' É mágoa, já vou dizendo de antemão se eu encontrar com você, tô com três pedras na mão. Eu só queria distância da nossa distância saí por aí procurando uma contramão... É mágoa, o que eu choro é água com sal, se der um vento é maremoto, se eu for embora não sou mais eu. Água de torneira não volta e eu vou embora. Adeus. '
domingo, 2 de junho de 2013
Unburden.
Serei breve. Me cansei. Cansei de empurrar tudo com a barriga. Cansei de deixar o comodismo ser mais forte que a força de vontade. Cansei de tentar ser forte e não ser. Cansei levar de levar tudo e não poder descarregar nada.

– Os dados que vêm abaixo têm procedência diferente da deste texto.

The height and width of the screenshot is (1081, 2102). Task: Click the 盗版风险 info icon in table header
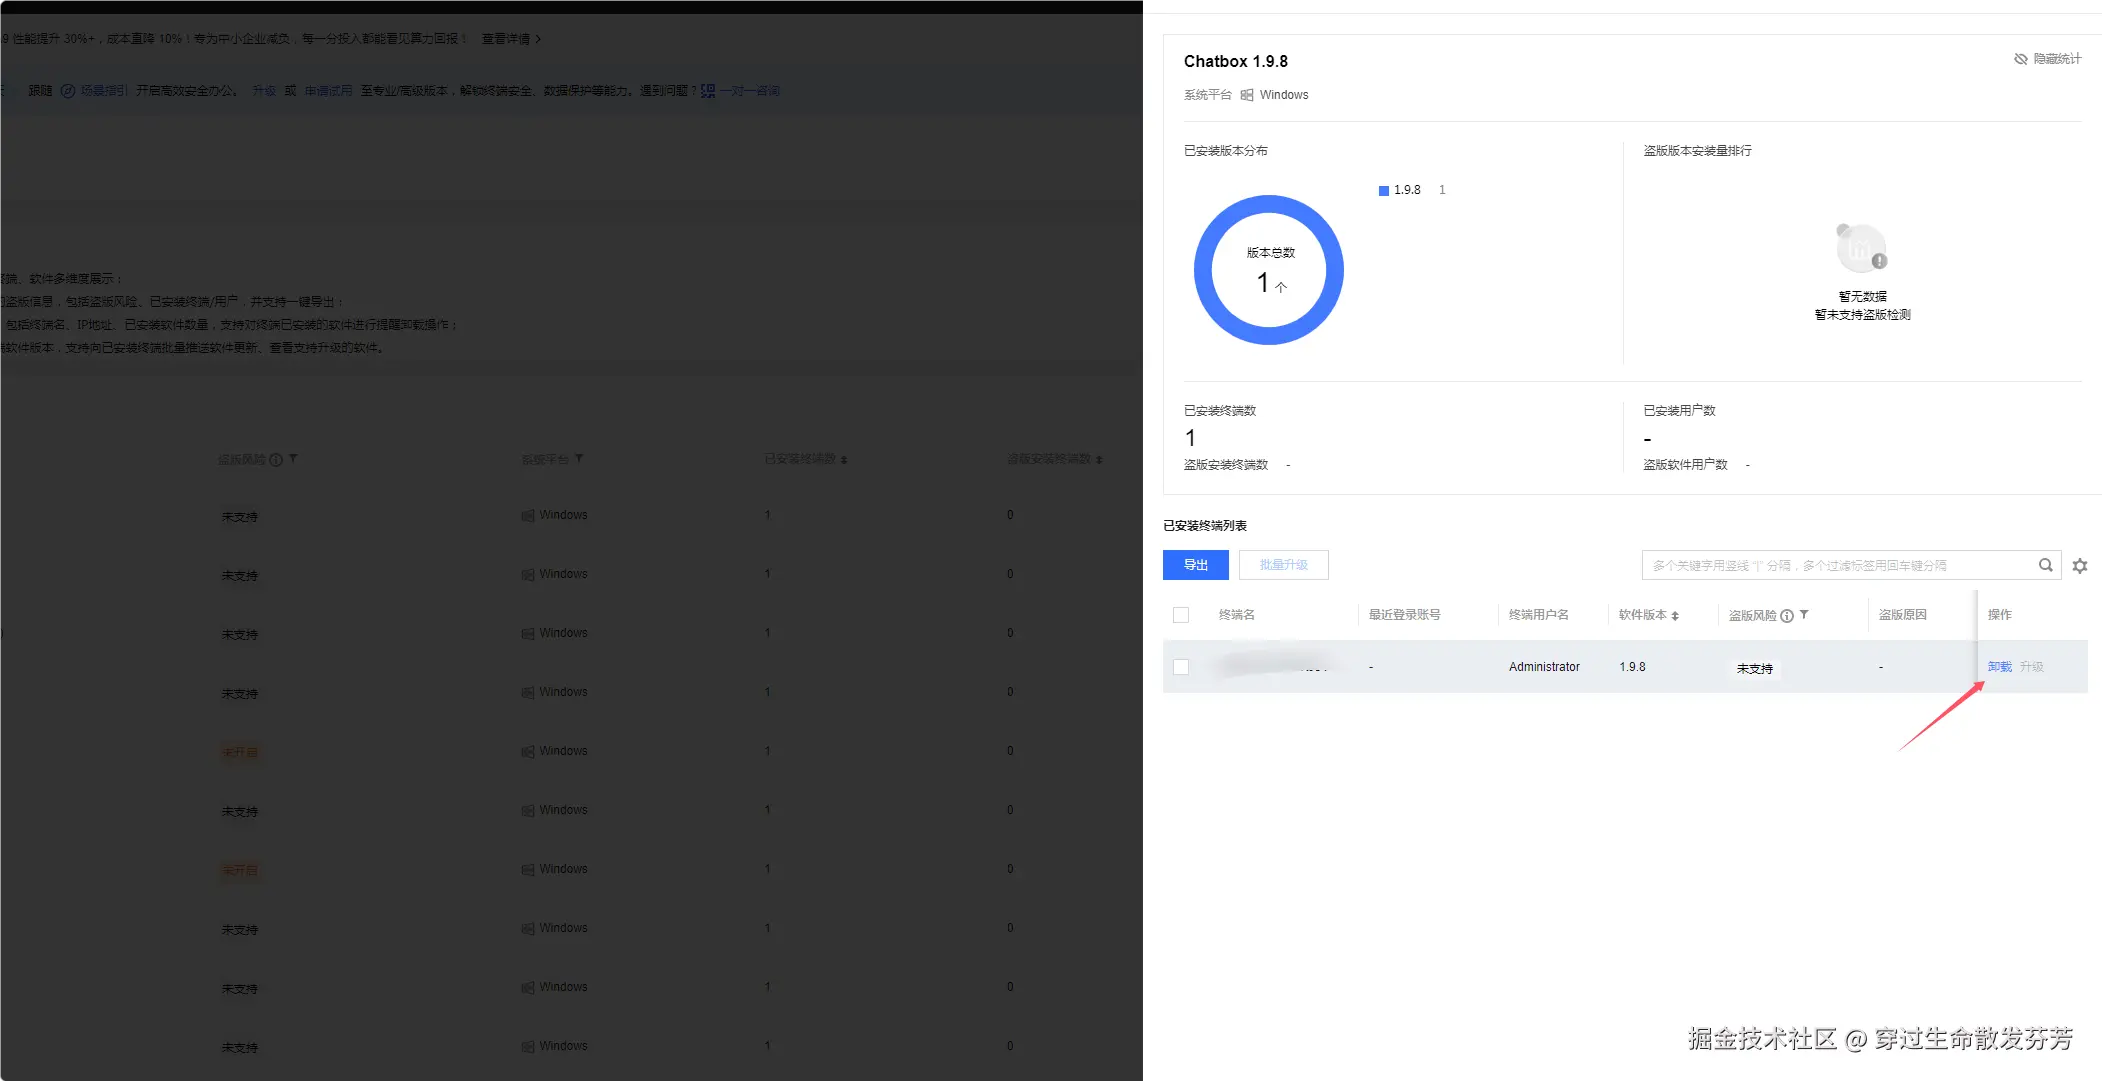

Pra falar a verdade, o cansaço tem me vencido. Pronto! Talvez essa seja a verdade! Estou sendo vencida pelo cansaço. Fiquei com os pés fora do chão, perdi por alguns segundos a visão do real, senti a realidade escoando por meus dedos, vesti a armadura da covardia. Como é fácil deixar coisas assumir a sua culpa, ou até mesmo pessoas. É muito simples esquecer em quantas faces já bati com as minhas palavras rudes, nunca me dei o trabalho de contar quantos corações estraçalhei com a minha rispidez, não me deixei abater pelo impacto na vida alheia que a minha frieza causou. Sempre mascarei o meu coração de rocha por trás de uma personalidade egoísta, de uma personalidade esmagadora, que se camufla através de uma boa pessoa, atrativa, que conversa bem, que sabe cativar com palavras certas, que canta afim de encantar, mas na verdade te fisga e no final te deixa com migalhas. A troco de sanar alguma dor, de superar algum trauma, de descontar uma raiva de um alguém que nada faz referência a outro alguém. É cruel, é doloroso. No fim é um fato breve que apenas deixa marcas da mágoa.